Chypre a profité d’une accalmie pour remédier à des lacunes

De nouvelles analyses de l’OMS sur la protection financière de Chypre montrent que des réductions du budget de la santé et des limitations de la couverture, introduites en raison de la crise financière mondiale de 2008, peuvent être mises en corrélation avec une augmentation des besoins non satisfaits en matière de soins de santé et de soins dentaires, et avec un doublement du nombre des ménages confrontés à des frais de santé catastrophiques. Même avant la crise économique, Chypre avait l’un des déficits de couverture les plus importants, car les droits étaient liés aux revenus et à la citoyenneté. Pendant les années de crise économique, ce déficit est passé de 15 % à 25 % de la population, car de nouvelles règles avaient lié l’octroi de droits au paiement de cotisations de sécurité sociale.

Chypre a récemment remanié sa politique de couverture. Pour la première fois, le nouveau « système de santé général » introduit en 2019 fonde le droit à des prestations sur la résidence dans le pays, ce qui permet à tous les résidents en situation régulière d’être couverts. Par ailleurs, les frais à charge de l’utilisateur ont été réduits, surtout pour les personnes ayant des revenus modestes. Ayant levé beaucoup d’obstacles financiers à l’accès, Chypre a été mieux préparée à relever les défis sanitaires et économiques entraînés par la pandémie.

Les progrès de la République de Moldova à l’heure de la pandémie

En République de Moldova, plus de 10 % de la population ne dispose pas d’une couverture de santé, car le droit à des prestations est lié au paiement de cotisations d’assurance maladie et l’économie souterraine est importante. Les réformes introduites ces dix dernières années ont conduit à un recours plus fréquent aux services de santé et à une diminution du nombre de personnes déclarant des besoins non satisfaits pour des raisons pécuniaires, mais un meilleur accès aux soins a également exposé la population à plus de paiements directs - notamment à cause d’un ticket modérateur conséquent pour les médicaments ambulatoires et des paiements sous la table à l’hôpital. Dans une nouvelle analyse, l’OMS constate que les ménages pauvres courent plus de risques de ne pas être assurés, d’être confrontés à des entraves à l’accès et d’encourir des frais de santé catastrophiques.

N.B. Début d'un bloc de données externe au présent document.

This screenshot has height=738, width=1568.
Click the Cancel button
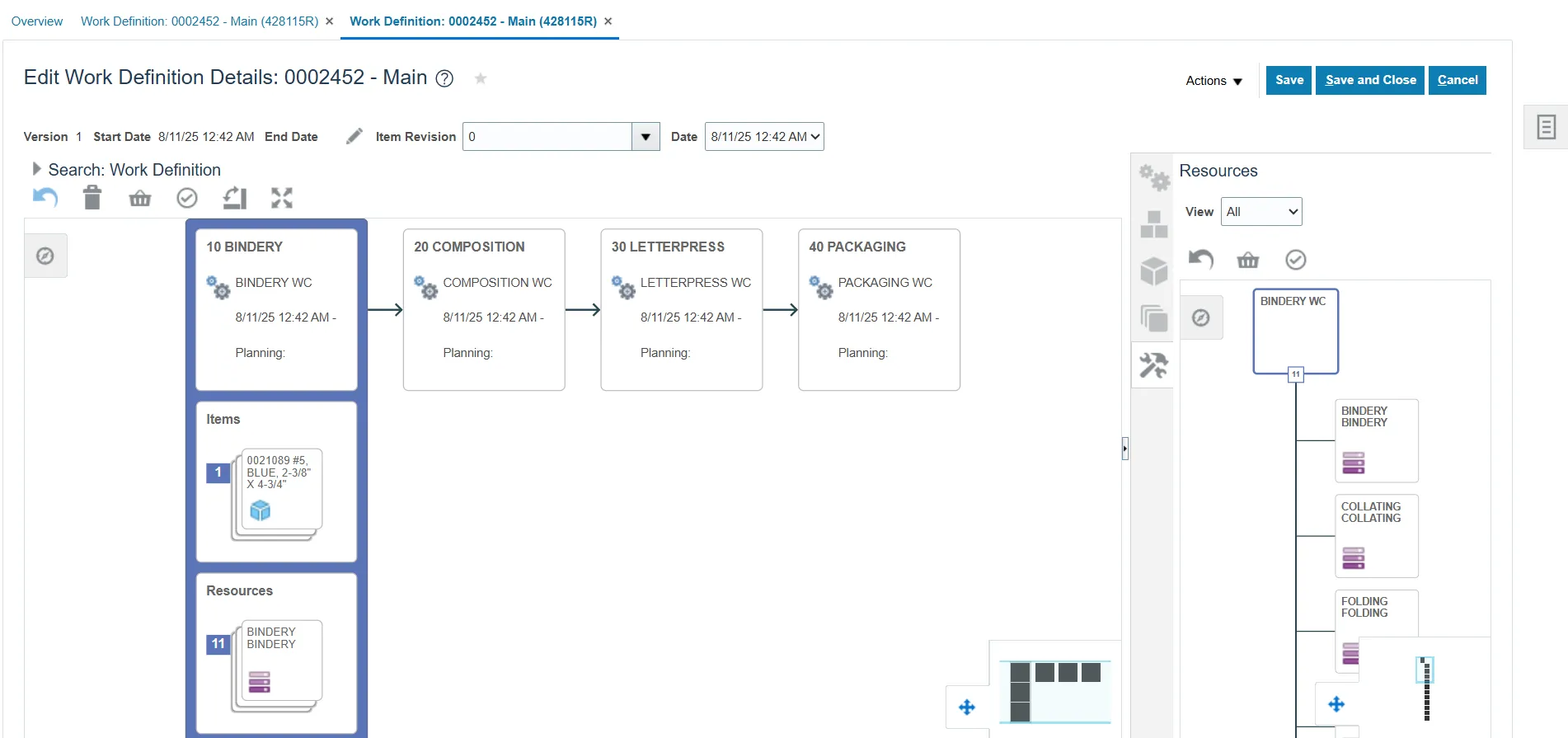(x=1457, y=80)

Dans sa lutte contre la pandémie, la République de Moldova s’est servie de fonds de prévoyance pour garantir à chacun un traitement gratuit à l’hôpital, quel que soit son statut en matière d’assurance santé. Comme la déstabilisation durable de l’économie provoquée par la COVID-19 apparaît de manière plus évidente, cette mesure de courte durée pourrait devenir permanente. En dissociant le droit à tous les services de santé - et pas seulement aux soins hospitaliers - du paiement de cotisations, on s’assurerait que personne ne perde sa couverture au moment où il/elle en a le plus besoin. Une refonte de la politique du ticket modérateur contribuera aussi à limiter les difficultés financières.

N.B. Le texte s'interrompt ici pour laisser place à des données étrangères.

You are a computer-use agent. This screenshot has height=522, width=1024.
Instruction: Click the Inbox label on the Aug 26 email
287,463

Après la réaction à la crise, des avancées continues vers la CSU

La CSU est l’une des trois priorités du Programme de travail européen de l’OMS. « La COVID-19 a provoqué d’énormes perturbations et une grande dévastation, mais elle nous a montré l’importance de services de santé accessibles, à prix abordable. Le droit fondamental à des soins de santé ne devrait être refusé à personne », a déclaré le docteur Hans Henri P. Kluge, directeur régional de l’OMS pour l’Europe. « À l’OMS/Europe, l’engagement en faveur de la couverture sanitaire universelle est un élément fondamental de notre travail. Nous devons mobiliser les populations et susciter une volonté politique pour nous assurer que cet engagement reste une priorité. »

Deux politiques adoptées contre la pandémie se distinguent comme candidates pour un changement permanent dans les systèmes de santé européens : la rupture du lien entre les droits à des soins de santé et le paiement de cotisations, et l’exonération du ticket modérateur pour les personnes pauvres et les malades chroniques. L’OMS/Europe soutiendra les efforts consentis par les États membres pour faire de la couverture sanitaire universelle un élément central de la reprise post-COVID-19.